Supplied information:
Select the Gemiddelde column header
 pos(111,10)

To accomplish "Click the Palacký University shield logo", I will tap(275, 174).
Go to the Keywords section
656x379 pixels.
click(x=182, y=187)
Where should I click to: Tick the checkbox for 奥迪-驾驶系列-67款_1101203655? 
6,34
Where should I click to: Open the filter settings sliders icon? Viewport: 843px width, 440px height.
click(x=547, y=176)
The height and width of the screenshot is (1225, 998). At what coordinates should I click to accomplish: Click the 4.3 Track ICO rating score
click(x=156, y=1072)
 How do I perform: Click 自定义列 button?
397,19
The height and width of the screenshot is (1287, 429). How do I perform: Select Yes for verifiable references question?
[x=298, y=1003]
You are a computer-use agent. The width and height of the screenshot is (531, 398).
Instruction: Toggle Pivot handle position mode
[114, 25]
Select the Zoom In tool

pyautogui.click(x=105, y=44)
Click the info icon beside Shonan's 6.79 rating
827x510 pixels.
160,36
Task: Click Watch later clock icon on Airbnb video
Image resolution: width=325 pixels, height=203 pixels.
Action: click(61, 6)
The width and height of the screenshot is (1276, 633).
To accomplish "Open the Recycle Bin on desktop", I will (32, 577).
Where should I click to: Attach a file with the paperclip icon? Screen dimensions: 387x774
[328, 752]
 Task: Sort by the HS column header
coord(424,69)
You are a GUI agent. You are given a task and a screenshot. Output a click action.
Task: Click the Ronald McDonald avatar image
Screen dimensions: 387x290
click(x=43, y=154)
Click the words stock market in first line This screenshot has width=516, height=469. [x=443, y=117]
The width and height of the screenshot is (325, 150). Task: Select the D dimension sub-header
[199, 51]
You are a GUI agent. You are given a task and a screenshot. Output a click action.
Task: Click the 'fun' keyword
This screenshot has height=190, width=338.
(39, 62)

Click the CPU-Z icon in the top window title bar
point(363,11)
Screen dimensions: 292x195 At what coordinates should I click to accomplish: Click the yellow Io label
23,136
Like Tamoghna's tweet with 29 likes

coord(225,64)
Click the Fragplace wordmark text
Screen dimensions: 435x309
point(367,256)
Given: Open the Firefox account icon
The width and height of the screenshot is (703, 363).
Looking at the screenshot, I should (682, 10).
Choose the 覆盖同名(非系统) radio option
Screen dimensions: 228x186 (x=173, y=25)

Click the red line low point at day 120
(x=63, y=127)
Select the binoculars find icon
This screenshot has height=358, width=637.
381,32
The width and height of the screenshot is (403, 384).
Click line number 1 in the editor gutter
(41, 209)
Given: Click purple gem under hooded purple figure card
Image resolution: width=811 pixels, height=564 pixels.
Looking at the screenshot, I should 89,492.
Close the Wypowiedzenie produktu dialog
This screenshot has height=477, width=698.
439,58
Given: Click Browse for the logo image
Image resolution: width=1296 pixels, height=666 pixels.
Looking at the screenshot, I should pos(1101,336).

What the task requires: The entire set of entries, and nothing else, should be set down exactly.

Response to this exercise:
Select the Gemiddelde column header
 pos(111,10)

To accomplish "Click the Palacký University shield logo", I will tap(275, 174).
Go to the Keywords section
656x379 pixels.
click(x=182, y=187)
Where should I click to: Tick the checkbox for 奥迪-驾驶系列-67款_1101203655? 
6,34
Where should I click to: Open the filter settings sliders icon? Viewport: 843px width, 440px height.
click(x=547, y=176)
The height and width of the screenshot is (1225, 998). At what coordinates should I click to accomplish: Click the 4.3 Track ICO rating score
click(x=156, y=1072)
 How do I perform: Click 自定义列 button?
397,19
The height and width of the screenshot is (1287, 429). How do I perform: Select Yes for verifiable references question?
[x=298, y=1003]
You are a computer-use agent. The width and height of the screenshot is (531, 398).
Instruction: Toggle Pivot handle position mode
[114, 25]
Select the Zoom In tool

pyautogui.click(x=105, y=44)
Click the info icon beside Shonan's 6.79 rating
827x510 pixels.
160,36
Task: Click Watch later clock icon on Airbnb video
Image resolution: width=325 pixels, height=203 pixels.
Action: click(61, 6)
The width and height of the screenshot is (1276, 633).
To accomplish "Open the Recycle Bin on desktop", I will (32, 577).
Where should I click to: Attach a file with the paperclip icon? Screen dimensions: 387x774
[328, 752]
 Task: Sort by the HS column header
coord(424,69)
You are a GUI agent. You are given a task and a screenshot. Output a click action.
Task: Click the Ronald McDonald avatar image
Screen dimensions: 387x290
click(x=43, y=154)
Click the words stock market in first line This screenshot has width=516, height=469. [x=443, y=117]
The width and height of the screenshot is (325, 150). Task: Select the D dimension sub-header
[199, 51]
You are a GUI agent. You are given a task and a screenshot. Output a click action.
Task: Click the 'fun' keyword
This screenshot has height=190, width=338.
(39, 62)

Click the CPU-Z icon in the top window title bar
point(363,11)
Screen dimensions: 292x195 At what coordinates should I click to accomplish: Click the yellow Io label
23,136
Like Tamoghna's tweet with 29 likes

coord(225,64)
Click the Fragplace wordmark text
Screen dimensions: 435x309
point(367,256)
Given: Open the Firefox account icon
The width and height of the screenshot is (703, 363).
Looking at the screenshot, I should (682, 10).
Choose the 覆盖同名(非系统) radio option
Screen dimensions: 228x186 (x=173, y=25)

Click the red line low point at day 120
(x=63, y=127)
Select the binoculars find icon
This screenshot has height=358, width=637.
381,32
The width and height of the screenshot is (403, 384).
Click line number 1 in the editor gutter
(41, 209)
Given: Click purple gem under hooded purple figure card
Image resolution: width=811 pixels, height=564 pixels.
Looking at the screenshot, I should 89,492.
Close the Wypowiedzenie produktu dialog
This screenshot has height=477, width=698.
439,58
Given: Click Browse for the logo image
Image resolution: width=1296 pixels, height=666 pixels.
Looking at the screenshot, I should pos(1101,336).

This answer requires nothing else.